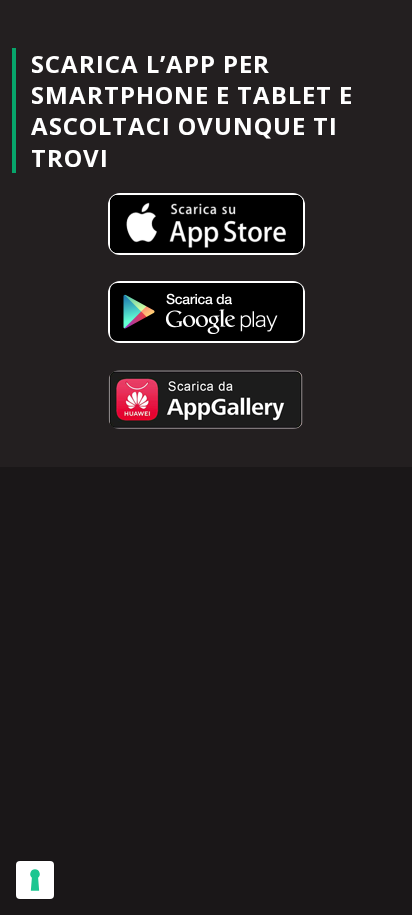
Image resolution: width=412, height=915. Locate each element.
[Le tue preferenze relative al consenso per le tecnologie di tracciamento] (35, 880)
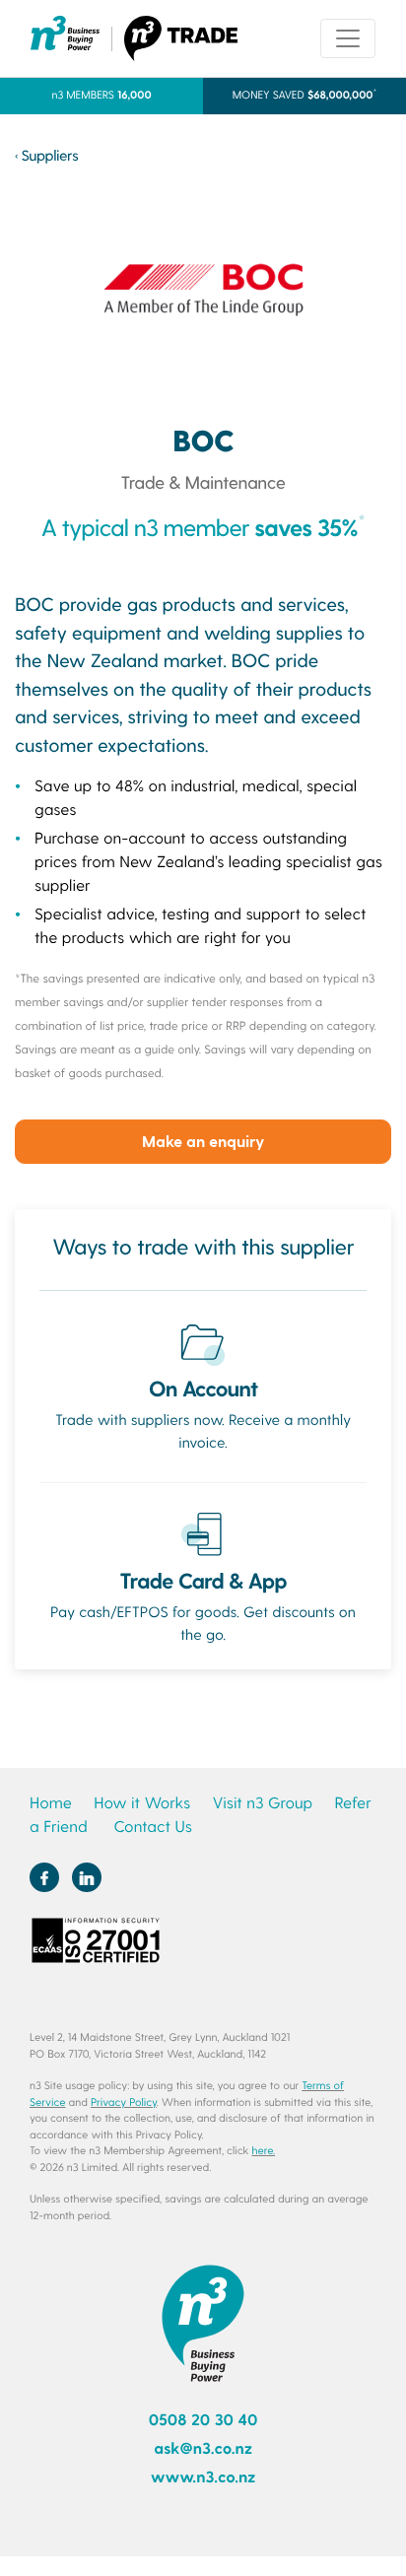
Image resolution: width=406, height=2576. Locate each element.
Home (51, 1803)
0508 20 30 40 (203, 2419)
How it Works (142, 1803)
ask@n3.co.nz (203, 2448)
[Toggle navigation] (347, 38)
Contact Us (152, 1826)
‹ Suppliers (46, 155)
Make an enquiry (203, 1140)
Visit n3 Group (262, 1803)
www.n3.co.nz (203, 2477)
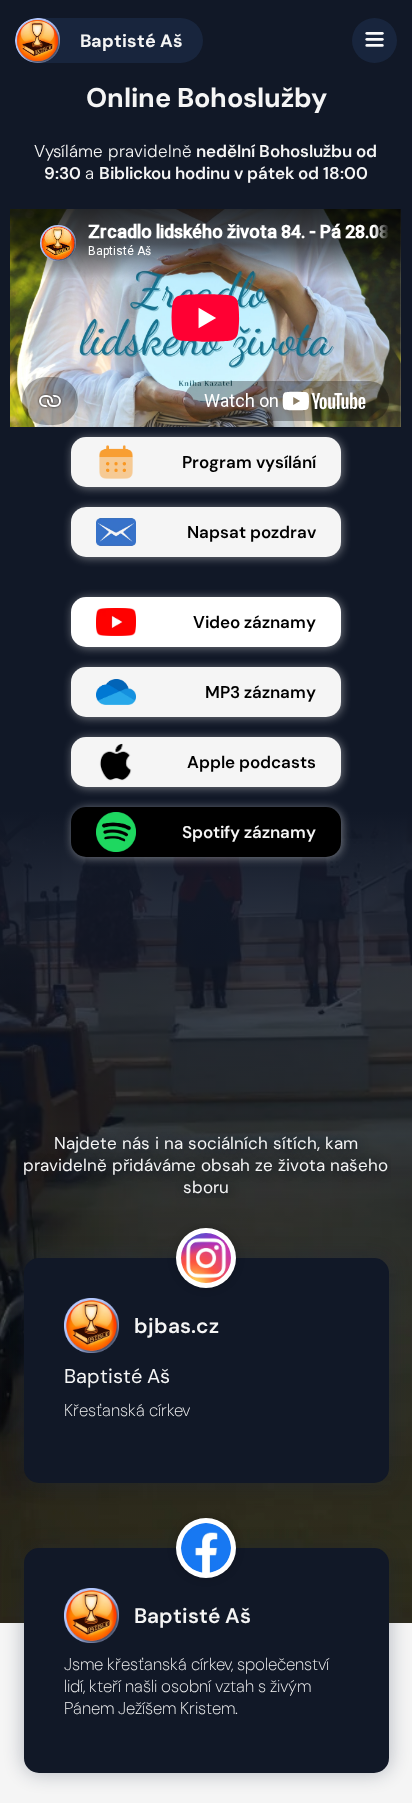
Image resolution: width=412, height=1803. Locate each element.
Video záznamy (254, 622)
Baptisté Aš (131, 41)
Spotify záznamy (249, 832)
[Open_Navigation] (374, 40)
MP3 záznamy (260, 692)
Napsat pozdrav (251, 532)
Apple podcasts (251, 762)
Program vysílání (249, 462)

ABOUT THIS TASK: Go through the records and pull out each line that includes the word "Image".

TASK OUTPUT:
Image resolution: width=412, height=915. Locate each element.
Image resolution: width=406, height=2576. Locate each element.
Image resolution: width=412, height=1803. Locate each element.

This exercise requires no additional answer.